About this task: Please give back word for word the lines of the material below between the line containing "Day And Night Necklace (468, 1388)" and the line containing "[Hand Carved Wood", inclusive.

---- Records

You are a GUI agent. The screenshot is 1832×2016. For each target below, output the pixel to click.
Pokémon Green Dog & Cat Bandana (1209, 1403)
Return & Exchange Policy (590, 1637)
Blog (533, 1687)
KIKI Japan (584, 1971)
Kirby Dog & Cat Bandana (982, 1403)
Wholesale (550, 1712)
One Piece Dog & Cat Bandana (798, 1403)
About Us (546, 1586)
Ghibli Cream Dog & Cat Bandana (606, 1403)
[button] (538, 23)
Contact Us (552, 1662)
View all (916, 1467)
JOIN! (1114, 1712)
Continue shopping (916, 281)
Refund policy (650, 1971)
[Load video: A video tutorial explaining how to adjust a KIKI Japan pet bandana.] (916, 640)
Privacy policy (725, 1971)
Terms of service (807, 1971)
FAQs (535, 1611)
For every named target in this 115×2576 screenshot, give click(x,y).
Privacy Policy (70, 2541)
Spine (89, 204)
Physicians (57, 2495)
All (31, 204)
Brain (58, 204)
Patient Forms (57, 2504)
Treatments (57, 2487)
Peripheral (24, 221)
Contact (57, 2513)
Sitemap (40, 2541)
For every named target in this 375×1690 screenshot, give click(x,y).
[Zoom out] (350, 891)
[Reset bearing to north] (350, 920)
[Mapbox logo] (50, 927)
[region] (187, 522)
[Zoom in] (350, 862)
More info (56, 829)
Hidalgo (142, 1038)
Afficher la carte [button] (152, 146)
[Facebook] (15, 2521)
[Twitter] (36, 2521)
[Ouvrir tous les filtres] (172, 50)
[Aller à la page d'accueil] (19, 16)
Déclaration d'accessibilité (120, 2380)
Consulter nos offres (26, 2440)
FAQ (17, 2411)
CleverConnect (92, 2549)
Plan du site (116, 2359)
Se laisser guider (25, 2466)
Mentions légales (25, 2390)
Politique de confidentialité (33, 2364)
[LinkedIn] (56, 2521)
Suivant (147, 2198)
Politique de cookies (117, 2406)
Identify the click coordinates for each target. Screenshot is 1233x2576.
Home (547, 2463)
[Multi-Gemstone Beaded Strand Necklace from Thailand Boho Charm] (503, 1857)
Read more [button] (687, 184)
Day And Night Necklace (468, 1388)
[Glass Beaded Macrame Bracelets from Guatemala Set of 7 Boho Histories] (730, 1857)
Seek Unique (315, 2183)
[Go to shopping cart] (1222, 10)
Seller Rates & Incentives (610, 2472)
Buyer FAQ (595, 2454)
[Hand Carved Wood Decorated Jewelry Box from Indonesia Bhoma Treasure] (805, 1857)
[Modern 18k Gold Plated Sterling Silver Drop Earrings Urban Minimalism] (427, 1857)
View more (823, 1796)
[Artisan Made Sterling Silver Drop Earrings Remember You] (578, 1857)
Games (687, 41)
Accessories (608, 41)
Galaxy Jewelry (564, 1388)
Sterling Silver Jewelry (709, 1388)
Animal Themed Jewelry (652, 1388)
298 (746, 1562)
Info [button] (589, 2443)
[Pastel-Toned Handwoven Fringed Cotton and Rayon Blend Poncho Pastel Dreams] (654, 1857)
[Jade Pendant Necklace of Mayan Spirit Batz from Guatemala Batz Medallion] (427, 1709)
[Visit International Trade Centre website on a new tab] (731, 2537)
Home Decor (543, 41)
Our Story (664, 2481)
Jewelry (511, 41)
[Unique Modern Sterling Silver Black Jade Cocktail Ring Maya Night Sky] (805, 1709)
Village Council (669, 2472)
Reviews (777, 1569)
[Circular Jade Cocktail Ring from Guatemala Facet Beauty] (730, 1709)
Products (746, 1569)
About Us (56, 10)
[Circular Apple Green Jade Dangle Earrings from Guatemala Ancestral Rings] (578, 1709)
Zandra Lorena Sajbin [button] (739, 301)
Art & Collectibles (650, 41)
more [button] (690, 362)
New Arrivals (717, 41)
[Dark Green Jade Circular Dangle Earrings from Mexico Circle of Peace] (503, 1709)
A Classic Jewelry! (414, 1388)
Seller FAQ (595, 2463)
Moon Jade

--------

Solution for this exercise:
Day And Night Necklace (468, 1388)
[Glass Beaded Macrame Bracelets from Guatemala Set of 7 Boho Histories] (730, 1857)
Seek Unique (315, 2183)
[Go to shopping cart] (1222, 10)
Seller Rates & Incentives (610, 2472)
Buyer FAQ (595, 2454)
[Hand Carved Wood Decorated Jewelry Box from Indonesia Bhoma Treasure] (805, 1857)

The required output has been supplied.